On NatWest, the bank lifted its earnings per share forecasts by 4-13% for 2025 through to 2027. It added that credit quality remained strong, with impairments in last week’s results modest at 19 basis points of loans.

Shareholder distributions were also stronger than forecast after NatWest declared a dividend of 9.5p a share and pledged to buy back another £750 million of its shares. This compared with City predictions of 9.1p and £730 million respectively.

UBS said: “NatWest is delivering strong profit growth driven by an expanding balance sheet, a powerful structural hedge tailwind and strong cost discipline in line with the firm's established track record.”

Despite the sluggish UK economic backdrop, NatWest increased its full year income guidance to more than £16 billion from the upper end of its previous £15.2-£15.7 billion range.

This leads to an increase in Return on Tangible Equity (RoTE) guidance to more than 16.5%, from the upper end of a 15-16% range.

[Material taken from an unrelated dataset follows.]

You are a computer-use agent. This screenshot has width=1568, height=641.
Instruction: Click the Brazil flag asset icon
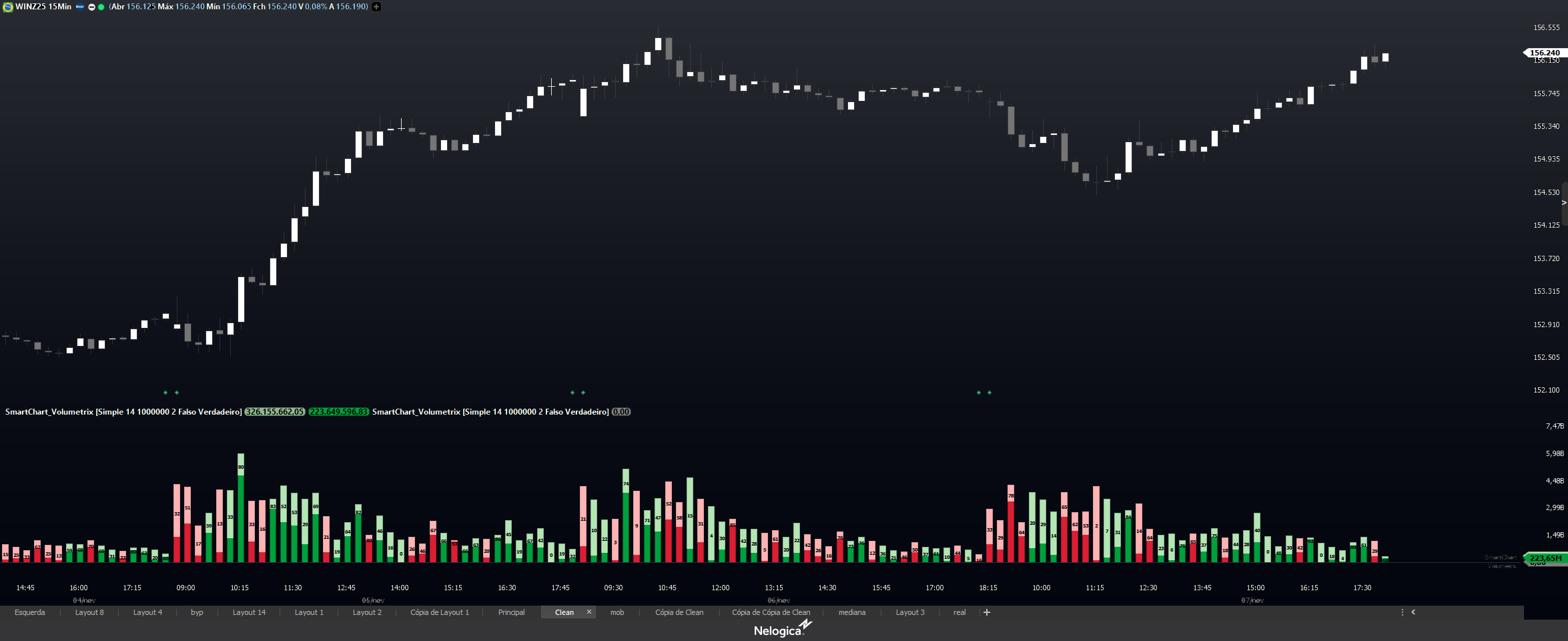8,7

Shore Capital said this should not have come as a huge surprise, noting that the City consensus was already at £16 billion and 16.6% for income and RoTE respectively.

The City bank only nudged its fair value estimate of shares to 500p from 495p as it believes the group may find it difficult to sustain such high returns over the long-term.

It is worried about a combination of competitive pressure, amid recent signs of tighter mortgage spreads, and the risk that the industry may be a target for additional taxes.